Leaping into the pamphlet wars again, Bayes published a piece defending and explaining Newton’s calculus. This was his only mathematical publication during his lifetime. Shortly thereafter, in 1742, five men, including a close friend of Newton’s, nominated Bayes for membership in the Royal Society. His nomination avoided any hint of controversy and described him as “a Gentleman of known merit, well skilled in Geometry and all parts of Mathematical and Philosophical Learning.” The Royal Society was not the professional organization it is today; it was a private organization of dues-paying amateurs from the landed gentry. But it played a vital role because amateurs would produce some of the era’s breakthroughs.
About this time Bayes joined a second group of up-to-date amateur mathematicians. He had moved to a small congregation in a fashionable resort, the cold-water spa Tunbridge Wells. As an independently wealthy bachelor—his family had made a fortune manufacturing Sheffield steel cutlery—he rented rooms, apparently from a Dissenting family. His religious duties—one Sunday sermon a week—were light. And spa etiquette permitted Dissenters, Jews, Roman Catholics, and even foreigners to mix with English society, even with wealthy earls, as they could not elsewhere.
A frequent visitor to Tunbridge Wells, Philip, the Second Earl of Stanhope, had been passionately interested in mathematics since childhood, but his guardian had banned its study as insufficiently genteel. When Stanhope was 20 and free to do as he liked, he seldom raised his eyes from Euclid. According to the bluestocking Elizabeth Montagu, Stanhope was “always making mathematical scratches in his pocket-book, so that one half the people took him for a conjuror, and the other half for a fool.” Because of either his aristocratic position or his late start Stanhope never published anything of his own. Instead, he became England’s foremost patron of mathematicians.
The earl and the Royal Society’s energetic secretary, John Canton, operated an informal network of peer reviewers who critiqued one another’s work. At some point Bayes joined the network. One day, for example, Stanhope sent Bayes a copy of a draft paper by a mathematician named Patrick Murdoch. Bayes disagreed with some of it and sent his comments back to Stanhope, who forwarded them to Murdoch, who in turn replied through Stanhope, and so on around and around. The relationship between the young earl and the older Reverend Bayes seems to have ripened into friendship, however, because Stanhope paid Bayes at least one personal visit at Tunbridge Wells, saved two bundles of his mathematical papers in the Stanhope estate’s library, and even subscribed to his series of sermons.

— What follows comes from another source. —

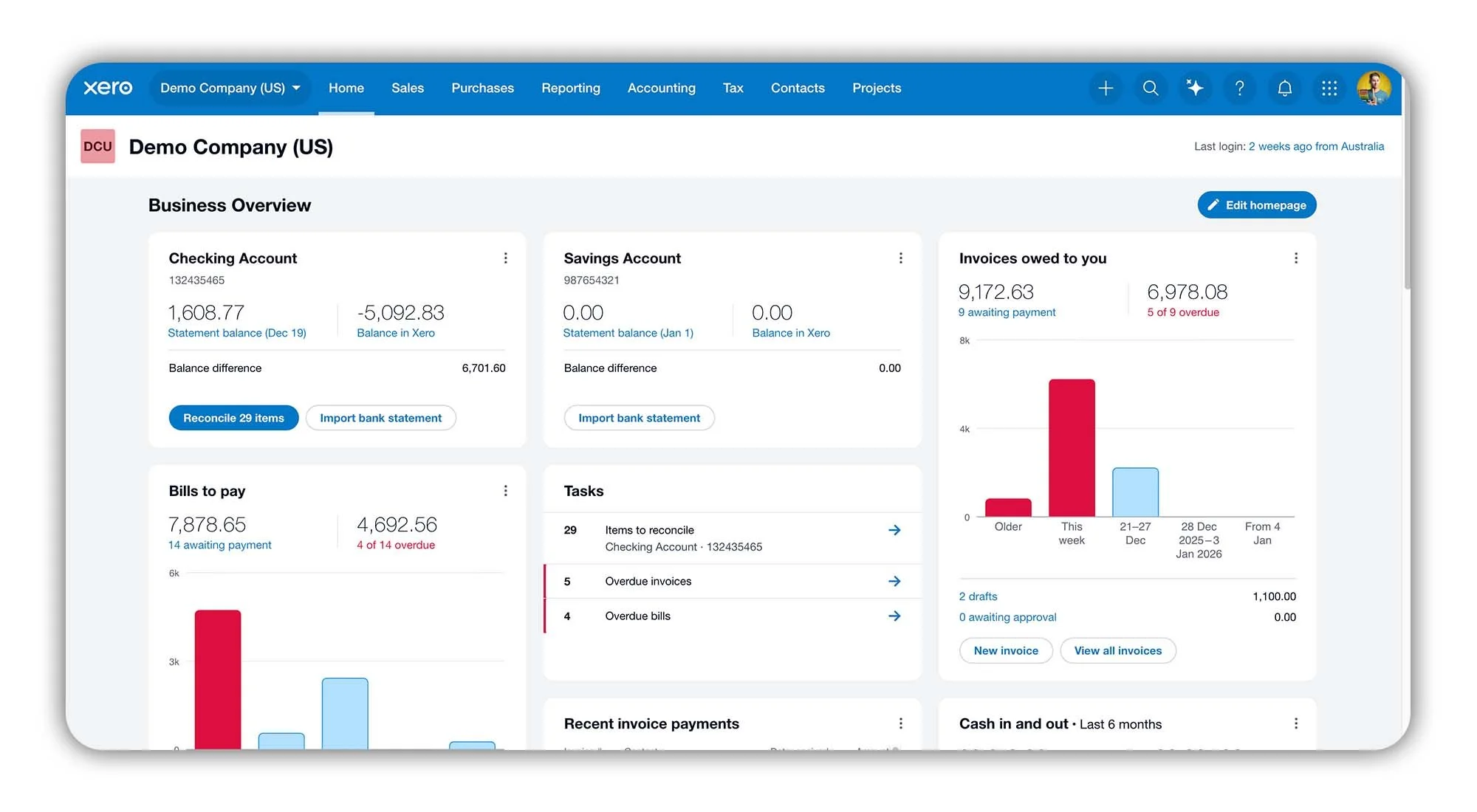1477x812 pixels.
Task: Open the help question mark icon
Action: (x=1240, y=88)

Another incendiary mix of religion and mathematics exploded over England in 1748, when the Scottish philosopher David Hume published an essay attacking some of Christianity’s fundamental narratives. Hume believed that we can’t be absolutely certain about anything that is based only on traditional beliefs, testimony, habitual relationships, or cause and effect. In short, we can rely only on what we learn from experience.
Because God was regarded as the First Cause of everything, Hume’s skepticism about cause-and-effect relationships was especially unsettling. Hume argued that certain objects are constantly associated with each other. But the fact that umbrellas and rain appear together does not mean that umbrellas cause rain. The fact that the sun has risen thousands of times does not guarantee that it will do so the next day. And, most important, the “design of the world” does not prove the existence of a creator, an ultimate cause. Because we can seldom be certain that a particular cause will have a particular effect, we must be content with finding only probable causes and probable effects. In criticizing concepts about cause and effect Hume was undermining Christianity’s core beliefs.

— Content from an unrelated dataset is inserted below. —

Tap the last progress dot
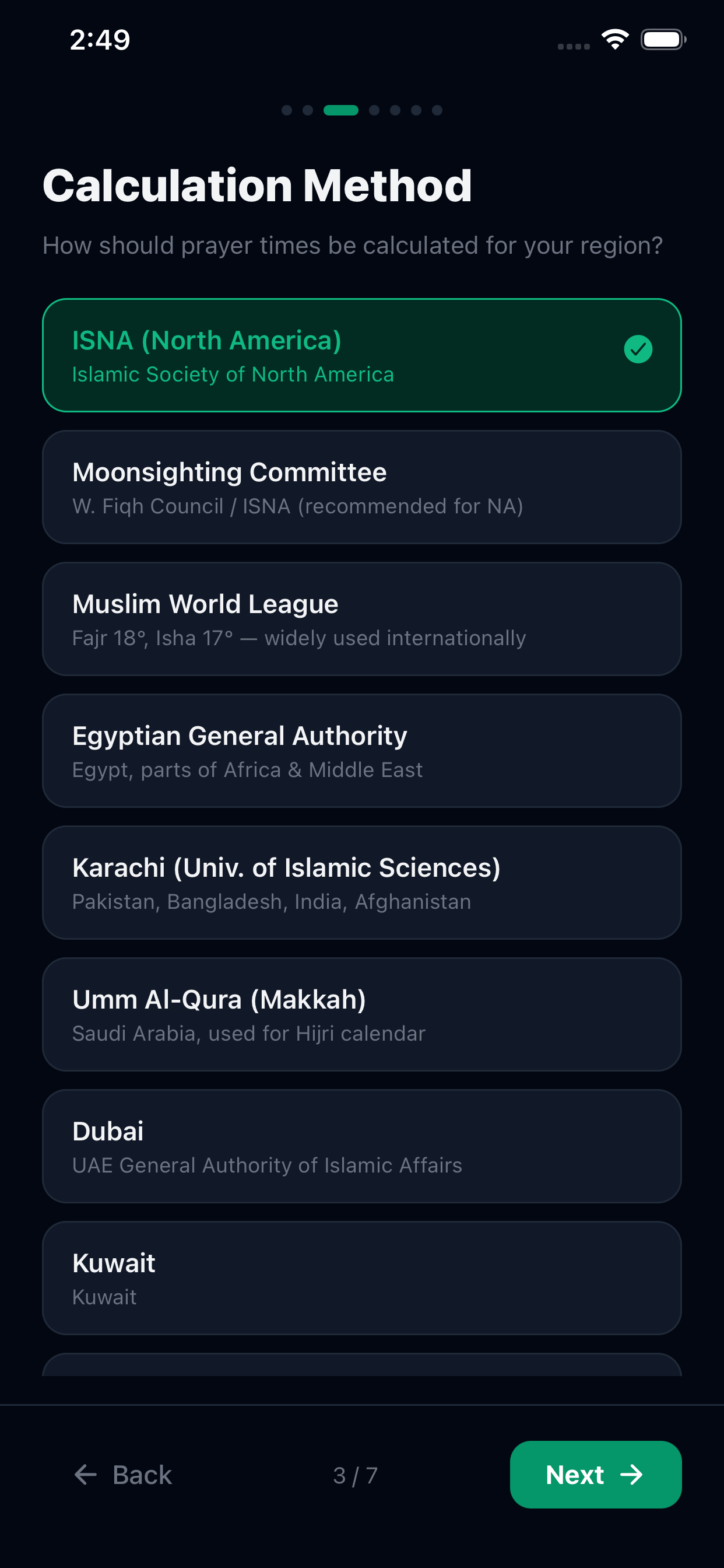724x1568 pixels. click(437, 110)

Hume’s essay was nonmathematical, but it had profound scientific implications. Many mathematicians and scientists believed fervently that natural laws did indeed prove the existence of God, their First Cause. As an eminent mathematician Abraham de Moivre wrote in his influential book Doctrine of Chances, calculations about natural events would eventually reveal the underlying order of the universe and its exquisite “Wisdom and Design.”
With Hume’s doubts about cause and effect swirling about, Bayes began to consider ways to treat the issue mathematically. Today, probability, the mathematics of uncertainty, would be the obvious tool, but during the early 1700s probability barely existed. Its only extensive application was to gambling, where it dealt with such basic issues as the odds of getting four aces in one poker hand. De Moivre, who had spent several years in French prisons because he was a Protestant, had already solved that problem by working from cause to effect. But no one had figured out how to turn his work around backward to ask the so-called inverse question from effect to cause: what if a poker player deals himself four aces in each of three consecutive hands? What is the underlying chance (or cause) that his deck is loaded?

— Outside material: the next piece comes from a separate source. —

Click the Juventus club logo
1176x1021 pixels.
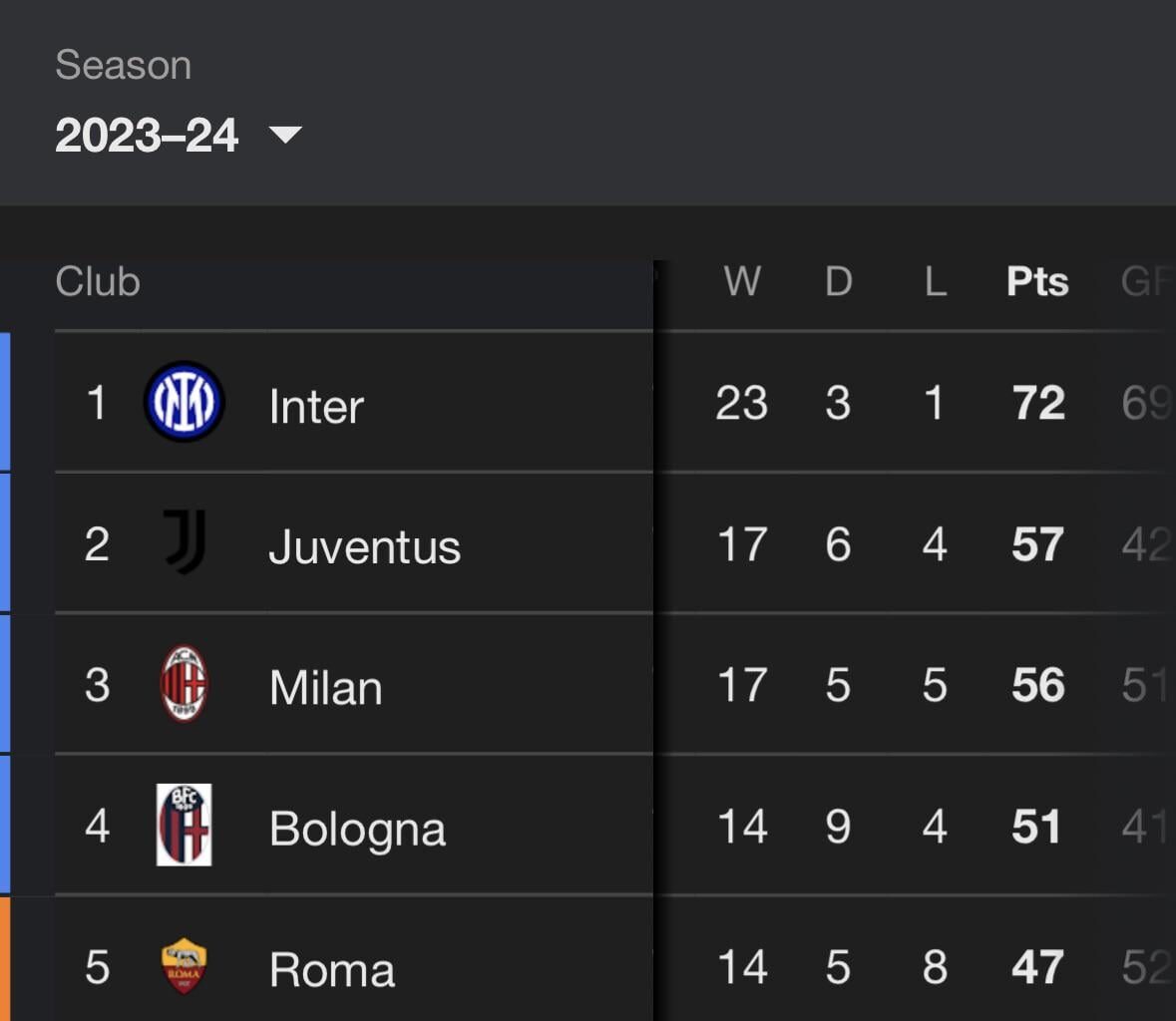pos(185,542)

We don’t know precisely what piqued Bayes’ interest in the inverse probability problem. He had read de Moivre’s book, and the Earl of Stanhope was interested in probability as it applied to gambling. Alternatively, it could have been the broad issues raised by Newton’s theory of gravitation. Newton, who had died 20 years before, had stressed the importance of relying on observations, developed his theory of gravitation to explain them, and then used his theory to predict new observations. But Newton had not explained the cause of gravity or wrestled with the problem of how true his theory might be. Finally, Bayes’ interest may have been stimulated by Hume’s philosophical essay. In any event, problems involving cause and effect and uncertainty filled the air, and Bayes set out to deal with them quantitatively.
Crystallizing the essence of the inverse probability problem in his mind, Bayes decided that his goal was to learn the approximate probability of a future event he knew nothing about except its past, that is, the number of times it had occurred or failed to occur. To quantify the problem, he needed a number, and sometime between 1746 and 1749 he hit on an ingenious solution. As a starting point he would simply invent a number—he called it a guess—and refine it later as he gathered more information.
Next, he devised a thought experiment, a 1700s version of a computer simulation. Stripping the problem to its basics, Bayes imagined a square table so level that a ball thrown on it would have the same chance of landing on one spot as on any other. Subsequent generations would call his construction a billiard table, but as a Dissenting minister Bayes would have disapproved of such games, and his experiment did not involve balls bouncing off table edges or colliding with one another. As he envisioned it, a ball rolled randomly on the table could stop with equal probability anywhere.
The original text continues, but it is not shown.